→ INSTRUCTIONS FOR THE TASK: Copy out every one of the entries below, word for word and line for line.
########
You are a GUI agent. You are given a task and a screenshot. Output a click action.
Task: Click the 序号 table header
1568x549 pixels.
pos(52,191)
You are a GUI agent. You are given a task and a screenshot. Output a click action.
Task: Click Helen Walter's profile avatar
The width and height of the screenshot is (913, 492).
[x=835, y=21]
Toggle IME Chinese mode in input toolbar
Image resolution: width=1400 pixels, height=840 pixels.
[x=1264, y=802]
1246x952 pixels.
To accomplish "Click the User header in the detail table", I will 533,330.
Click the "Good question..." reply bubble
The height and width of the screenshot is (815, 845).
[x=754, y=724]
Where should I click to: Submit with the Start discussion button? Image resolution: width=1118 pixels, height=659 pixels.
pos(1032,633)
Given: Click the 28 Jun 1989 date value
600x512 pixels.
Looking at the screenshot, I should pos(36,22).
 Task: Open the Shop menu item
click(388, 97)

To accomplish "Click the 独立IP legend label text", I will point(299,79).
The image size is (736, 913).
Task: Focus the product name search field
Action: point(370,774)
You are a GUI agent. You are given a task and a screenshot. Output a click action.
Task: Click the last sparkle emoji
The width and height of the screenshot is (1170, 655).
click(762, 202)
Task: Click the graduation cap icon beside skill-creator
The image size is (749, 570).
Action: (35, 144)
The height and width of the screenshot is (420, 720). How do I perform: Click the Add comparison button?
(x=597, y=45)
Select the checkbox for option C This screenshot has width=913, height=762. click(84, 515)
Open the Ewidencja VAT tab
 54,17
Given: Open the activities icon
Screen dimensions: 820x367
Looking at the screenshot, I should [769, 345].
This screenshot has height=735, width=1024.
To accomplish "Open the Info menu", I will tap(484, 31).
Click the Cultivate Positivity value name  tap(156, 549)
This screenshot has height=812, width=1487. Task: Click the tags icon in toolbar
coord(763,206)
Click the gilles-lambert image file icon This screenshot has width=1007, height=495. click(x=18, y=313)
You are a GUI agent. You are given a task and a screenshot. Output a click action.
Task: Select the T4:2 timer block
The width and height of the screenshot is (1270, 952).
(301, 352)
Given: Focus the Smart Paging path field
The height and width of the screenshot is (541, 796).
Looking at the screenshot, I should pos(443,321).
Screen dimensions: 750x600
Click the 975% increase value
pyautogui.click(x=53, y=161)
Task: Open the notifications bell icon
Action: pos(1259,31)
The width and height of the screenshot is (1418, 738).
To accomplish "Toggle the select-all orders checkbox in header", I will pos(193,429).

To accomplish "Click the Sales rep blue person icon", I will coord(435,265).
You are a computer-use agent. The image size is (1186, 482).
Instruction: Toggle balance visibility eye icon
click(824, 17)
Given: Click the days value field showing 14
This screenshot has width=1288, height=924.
########
→ REPLY TO THE EXERCISE:
You are a GUI agent. You are given a task and a screenshot. Output a click action.
Task: Click the 序号 table header
1568x549 pixels.
pos(52,191)
You are a GUI agent. You are given a task and a screenshot. Output a click action.
Task: Click Helen Walter's profile avatar
The width and height of the screenshot is (913, 492).
[x=835, y=21]
Toggle IME Chinese mode in input toolbar
Image resolution: width=1400 pixels, height=840 pixels.
[x=1264, y=802]
1246x952 pixels.
To accomplish "Click the User header in the detail table", I will 533,330.
Click the "Good question..." reply bubble
The height and width of the screenshot is (815, 845).
[x=754, y=724]
Where should I click to: Submit with the Start discussion button? Image resolution: width=1118 pixels, height=659 pixels.
pos(1032,633)
Given: Click the 28 Jun 1989 date value
600x512 pixels.
Looking at the screenshot, I should pos(36,22).
 Task: Open the Shop menu item
click(388, 97)

To accomplish "Click the 独立IP legend label text", I will point(299,79).
The image size is (736, 913).
Task: Focus the product name search field
Action: point(370,774)
You are a GUI agent. You are given a task and a screenshot. Output a click action.
Task: Click the last sparkle emoji
The width and height of the screenshot is (1170, 655).
click(762, 202)
Task: Click the graduation cap icon beside skill-creator
The image size is (749, 570).
Action: (35, 144)
The height and width of the screenshot is (420, 720). How do I perform: Click the Add comparison button?
(x=597, y=45)
Select the checkbox for option C This screenshot has width=913, height=762. click(84, 515)
Open the Ewidencja VAT tab
 54,17
Given: Open the activities icon
Screen dimensions: 820x367
Looking at the screenshot, I should [769, 345].
This screenshot has height=735, width=1024.
To accomplish "Open the Info menu", I will tap(484, 31).
Click the Cultivate Positivity value name  tap(156, 549)
This screenshot has height=812, width=1487. Task: Click the tags icon in toolbar
coord(763,206)
Click the gilles-lambert image file icon This screenshot has width=1007, height=495. click(x=18, y=313)
You are a GUI agent. You are given a task and a screenshot. Output a click action.
Task: Select the T4:2 timer block
The width and height of the screenshot is (1270, 952).
(301, 352)
Given: Focus the Smart Paging path field
The height and width of the screenshot is (541, 796).
Looking at the screenshot, I should pos(443,321).
Screen dimensions: 750x600
Click the 975% increase value
pyautogui.click(x=53, y=161)
Task: Open the notifications bell icon
Action: pos(1259,31)
The width and height of the screenshot is (1418, 738).
To accomplish "Toggle the select-all orders checkbox in header", I will pos(193,429).

To accomplish "Click the Sales rep blue person icon", I will coord(435,265).
You are a computer-use agent. The image size is (1186, 482).
Instruction: Toggle balance visibility eye icon
click(824, 17)
Given: Click the days value field showing 14
This screenshot has width=1288, height=924.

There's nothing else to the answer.